Suppose AI is to succeed within the world of code reviews. In that case, it must do more things deterministically, leaving the human to apply their brainpower to only the most difficult, creative, and subjective problems.
New determinism needs new data
Countless startups have recently appeared, all excitedly offering “AI-assisted code reviews”. Most simply send code changes to an AI based on a Large Language Model (LLM), such as OpenAI’s GPT. The AI summarizes the changes, and the human code reviewer gets a summary of the changes like this:
This change adds an index to the
Userstable, as well as a new
textcolumn in the same table named
Is it helpful for code reviewers to see such a concise summary? Assuming it’s accurate, of course it is! Any worthwhile code review starts with understanding its intent, scope, and purpose.
Unfortunately, these technologies only have the “source diff” of the Pull Request or branch to work from. Modern AI tools are inherently limited to their inputs and the models upon which they are based, and these products do not expand either of them. Therefore, it is no surprise that GitHub announced Copilot X to offer AI-assisted code reviews because “gluing” a source diff to an LLM to produce PR summaries is about to become a commodity offering.
Runtime data is the next AI frontier
We are quickly reaching the ceiling of what an AI can do when examining code change listings, so new data are needed for a rapid AI expansion to occur within the domain of code reviews.
What is missing is runtime data. An AI’s ability to reason about the impact of code changes will radically expand with information about how an application behaves when it is executed. An AI using runtime data will make enormous strides, offering code reviewers deterministic reports on performance, security, reliability, architecture, and maintainability issues.
Where should this runtime data come from? It can’t come from production systems because a developer must deploy the code first, defeating the point of code reviews and preventing production problems in the first place.
Therefore, dynamic data should come from running the application before it gets deployed, either on the developer’s machine or in a central build environment. This is the approach we take at AppMap and forms the basis of how we build recordings of runtime behavior with deterministic reports for code reviewers that show behavioral differences and flaws.
How will AI-driven code reviews look?
If we imagine a world where AI is doing what AI does best, and humans are doing what humans do best, code reviews will look very different than they do today:
- AIs will catch tremendous numbers of potential performance and stability issues that could have impacted production systems - before they even get reviewed by a human.
- Rates of introduction of new security flaws will drop as developers quickly and deterministically spot code changes.
- In-depth human reviews of larger size code changes will be possible and be less susceptible to the “LGTM effect”.

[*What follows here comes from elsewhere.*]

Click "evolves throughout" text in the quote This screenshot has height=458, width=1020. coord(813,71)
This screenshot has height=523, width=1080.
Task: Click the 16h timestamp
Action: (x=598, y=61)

- Developers will more quickly onboard into new teams, as AIs will act like a dedicated mentor to help them build a shared understanding of their system’s behaviors as each change is reviewed and merged.
- Technical debt reduction guidelines and architectural directions will progressively become “encoded” in a team’s AI, reducing the time needed to enforce them.
- Cycle times and change failure rates will reduce, while overall change flow rates should increase.
The recent advancements in AI are unlike anything else in recent software history. Applying AI to the challenge of code reviews will bring enormous benefits to the tech industry and become a virtuous cycle of quality that benefits everyone.